Segundo Medeiros (2015), a presença de um regime de crescimento liderado

pela demanda no Brasil é o que explica a expansão do salário real e do consumo

das famílias da última década. Para tal autor, o ciclo expansivo de crescimento nos

anos 2000, alavancado por fatores, que dentre eles estão presentes, o consumo

privado e os gastos públicos, incentivaram a taxa de investimento da economia e o

emprego formal para um dos patamares mais elevados de nossa história. A união da

renda, emprego e crédito conferiu à economia o alicerce do maior crescimento do

mercado interno brasileiro.

Por tudo isso, na confecção desse trabalho a intervenção do Estado foi

considerada de suma importância para atuar de forma a amenizar as disparidades

do livre mercado. Já que a “mão invisível” é considerada ineficiente para solucionar

tais disparidades, a presença ativa do Estado é necessária para garantir a

estabilidade econômica. Ao observar a crise de 1929 e a insuficiência de demanda

agregada existente, Keynes passou a olhar de forma especial para tal contexto, e

concluiu desde então sobre o quanto é importante o aumento dos gastos públicos

em momentos de recessão, enquanto um corte em tais gastos só faz contribuir para

o aumento do período recessivo.

A partir de então Keynes se contrapôs à lei de Say, ao automatismo dos

mercados, dando uma maior importância ao crescimento da demanda efetiva.

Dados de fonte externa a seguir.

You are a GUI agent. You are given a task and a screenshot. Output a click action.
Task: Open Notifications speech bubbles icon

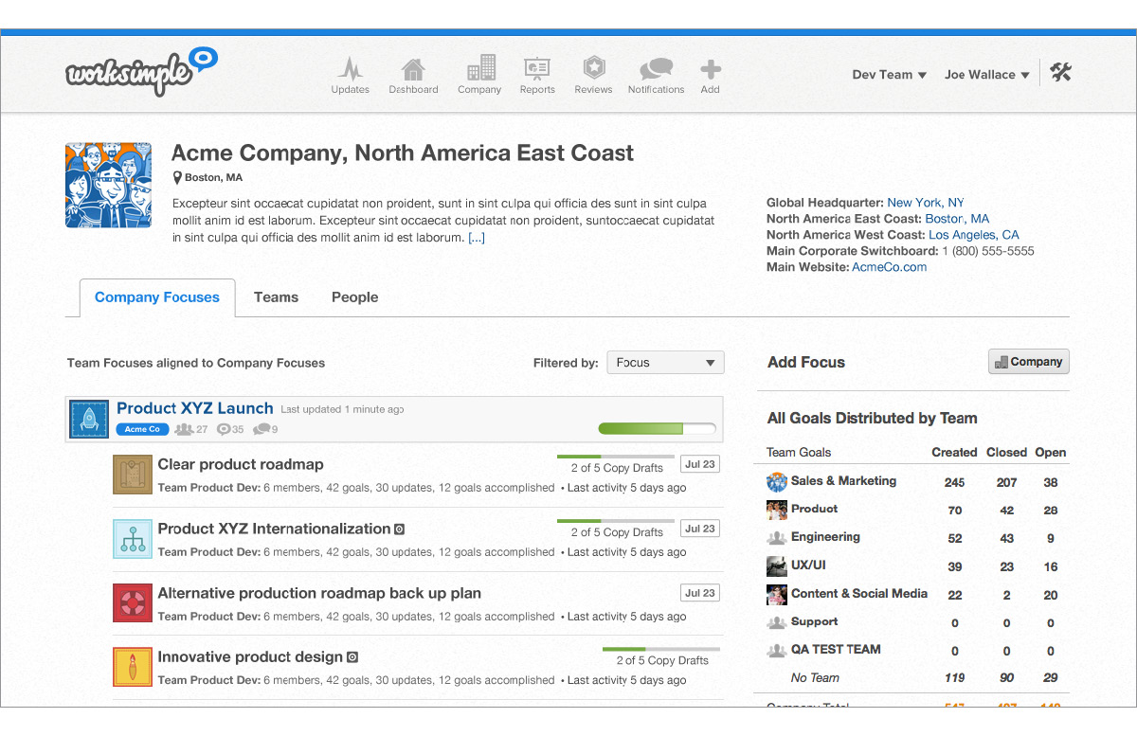[x=656, y=69]
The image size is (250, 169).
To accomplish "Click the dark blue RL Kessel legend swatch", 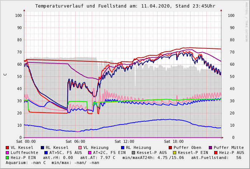I will tap(43, 148).
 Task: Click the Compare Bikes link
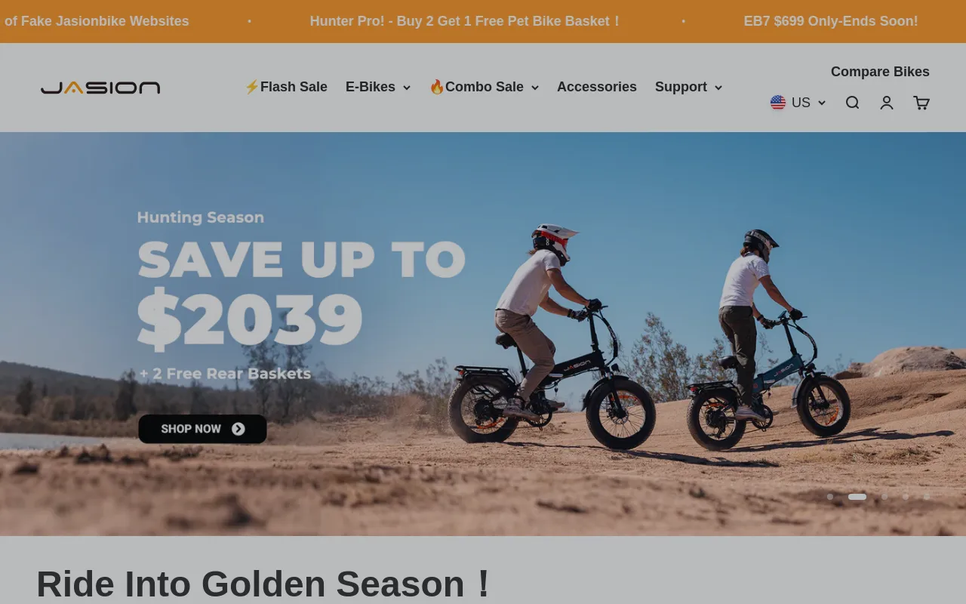tap(880, 72)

Defendia que o Estado deveria atuar para gerar emprego e compensar a falta de

eficiência macroeconômica oriunda da iniciativa privada. A teoria keynesiana

argumenta ser a política fiscal expansiva adequada em contextos de insuficiência de

demanda agregada, onde ocorre a elevação de estoques de produtos não vendidos,

acarretando uma redução na produção e alto nível de desemprego. Diante desse

cenário a política fiscal atuaria através do aumento dos gastos públicos; da

diminuição da carga tributária, estimulando o consumo e investimento privados.

Tudo isso se fez necessário na economia brasileira como forma de combate à crise.

O que levou a uma rápida recuperação do emprego, da renda, do consumo e do

nível de atividade econômica no período analisado.

O trabalho sofreu de algumas limitações, como a ausência de algumas

modelagens e exercícios econométricos que auxiliariam a avaliar a hipótese. O

intuito é de desenvolver futuros trabalhos, que serão voltados a sanar tais limitações.